◆ Activity
Search the records for the string "datos", then copy each line that has it.

◆ Dataset entries
-------
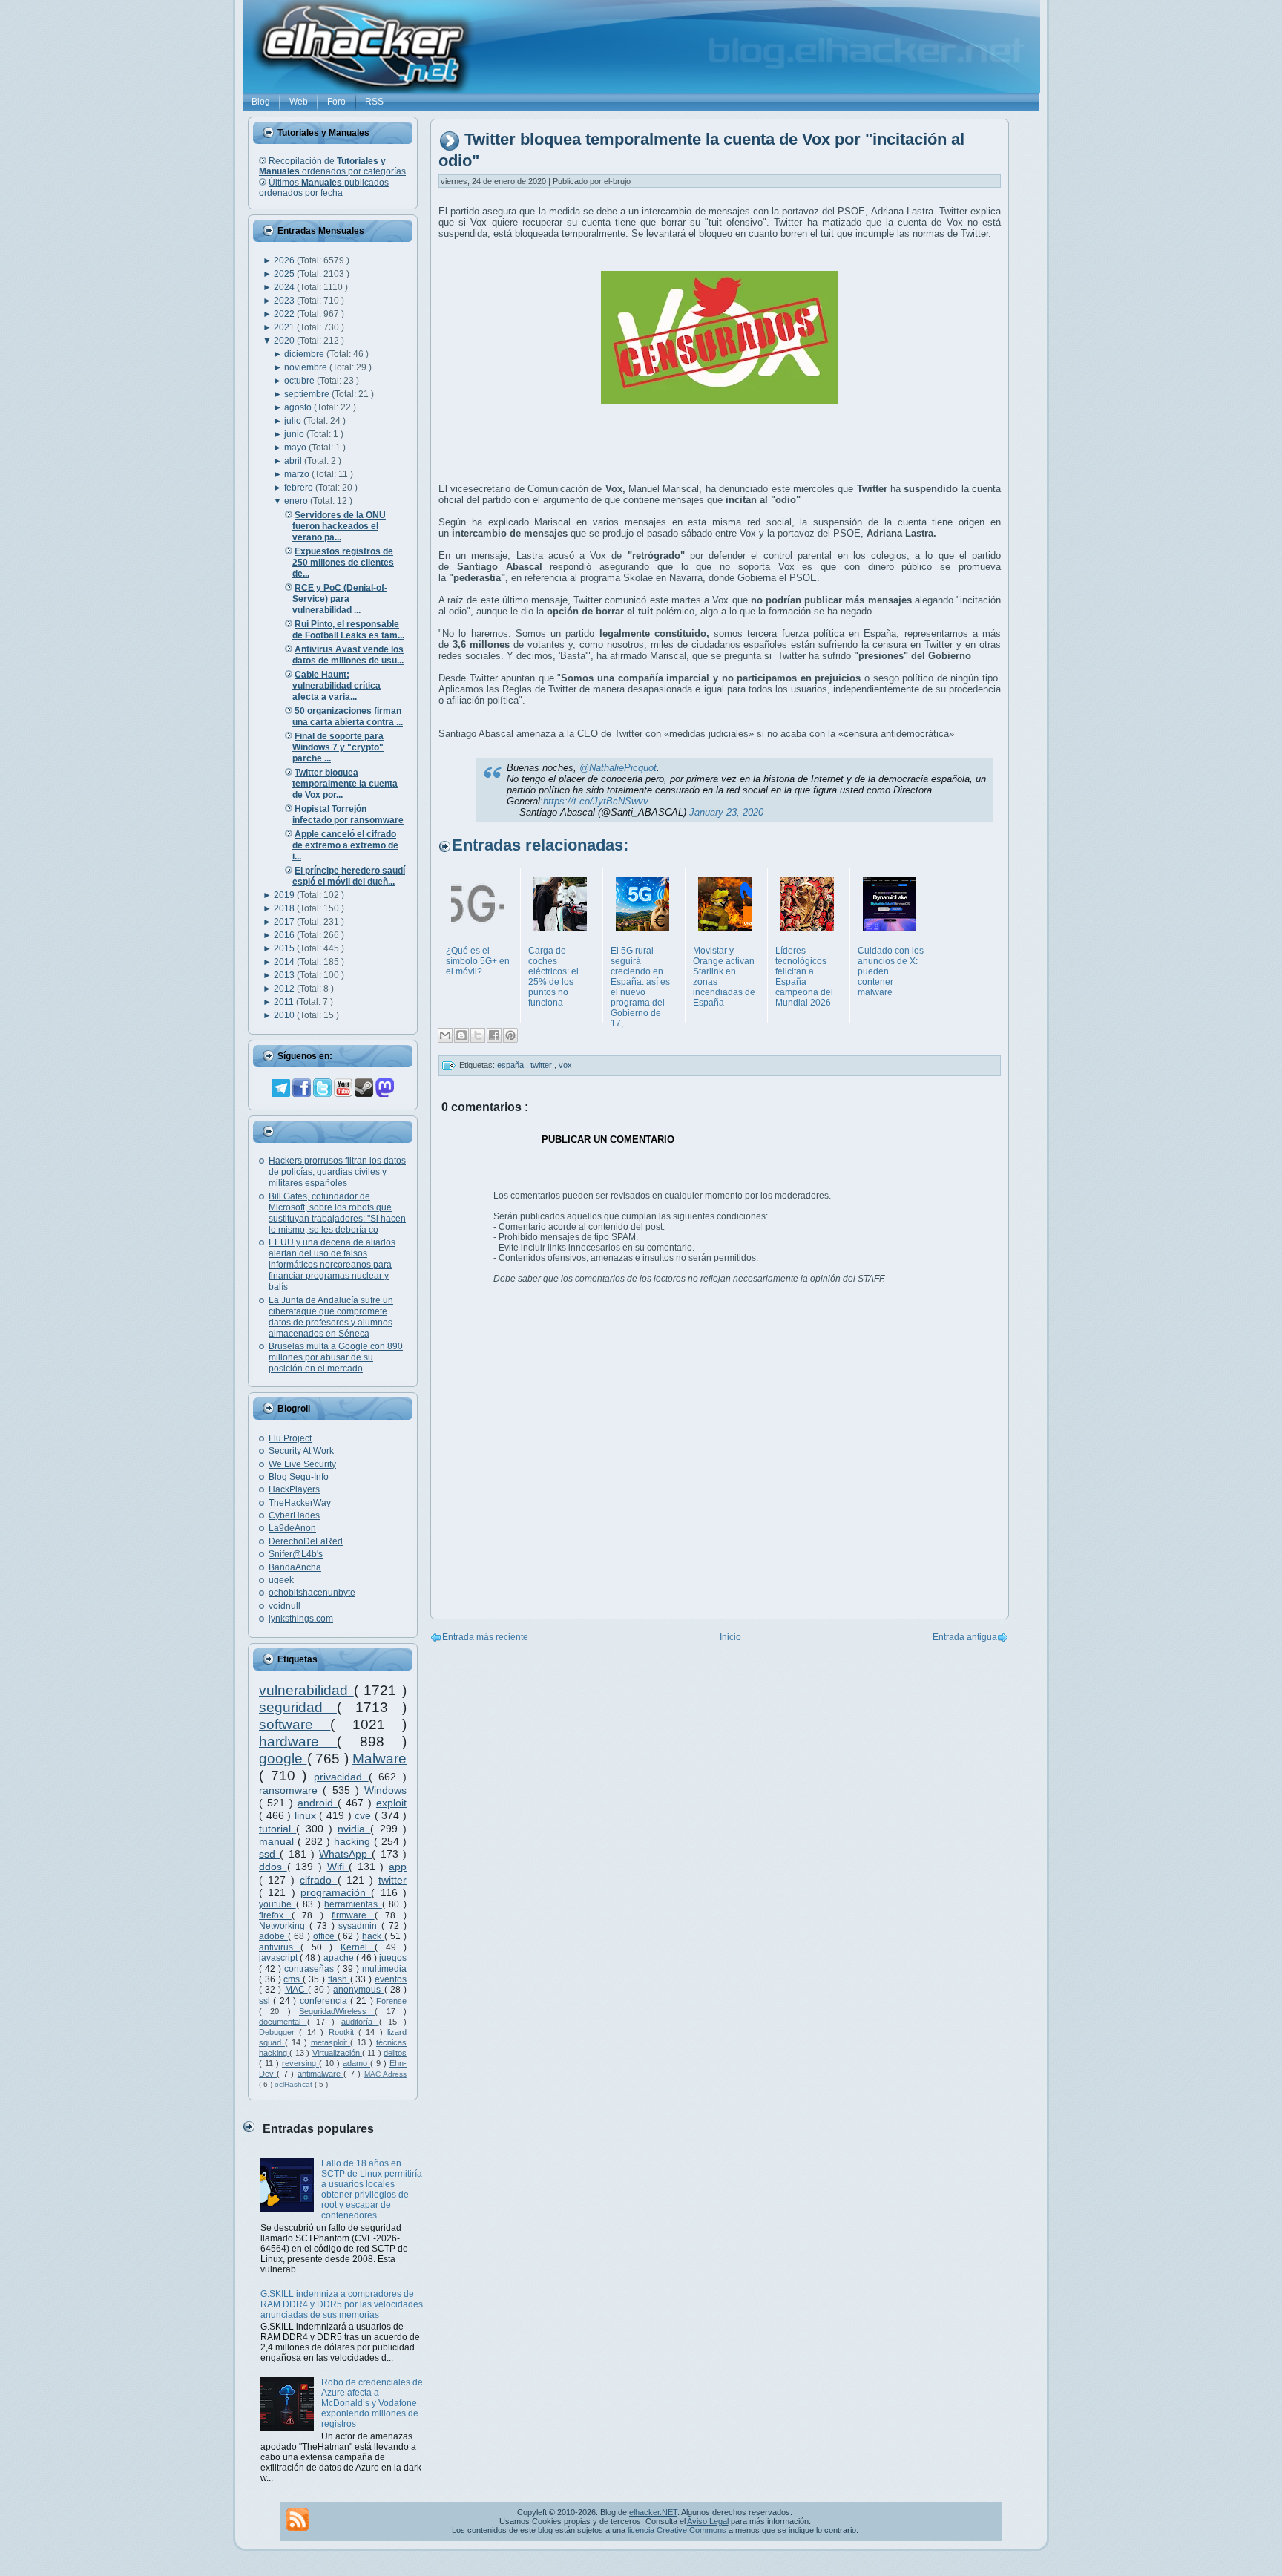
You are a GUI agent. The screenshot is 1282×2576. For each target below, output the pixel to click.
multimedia (384, 1969)
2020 (285, 340)
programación (335, 1892)
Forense (391, 2000)
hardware (298, 1741)
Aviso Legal (708, 2521)
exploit (391, 1803)
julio (293, 421)
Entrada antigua (965, 1637)
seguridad (298, 1707)
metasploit (331, 2042)
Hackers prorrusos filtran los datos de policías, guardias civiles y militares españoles (337, 1172)
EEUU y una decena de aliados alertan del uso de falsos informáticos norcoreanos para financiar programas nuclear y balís (332, 1264)
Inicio (730, 1637)
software (294, 1724)
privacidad (341, 1777)
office (325, 1936)
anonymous (358, 1990)
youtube (277, 1904)
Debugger (279, 2032)
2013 (285, 975)
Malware (379, 1758)
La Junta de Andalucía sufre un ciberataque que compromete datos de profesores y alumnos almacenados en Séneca (331, 1317)
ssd (269, 1854)
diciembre (305, 354)
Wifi (338, 1866)
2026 (285, 260)
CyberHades (294, 1515)
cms (293, 1979)
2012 (285, 988)
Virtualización (337, 2052)
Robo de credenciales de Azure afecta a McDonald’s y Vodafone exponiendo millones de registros (372, 2403)
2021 (285, 327)
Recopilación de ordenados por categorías (332, 166)
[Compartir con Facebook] (494, 1035)
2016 (285, 935)
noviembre (306, 367)
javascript (279, 1958)
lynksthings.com (301, 1618)
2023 (285, 300)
-------
◆ Answer box
Hackers prorrusos filtran los datos de policías, guardias civiles y militares españoles (337, 1172)
La Junta de Andalucía sufre un ciberataque que compromete datos de profesores y alumnos almacenados en Séneca (331, 1317)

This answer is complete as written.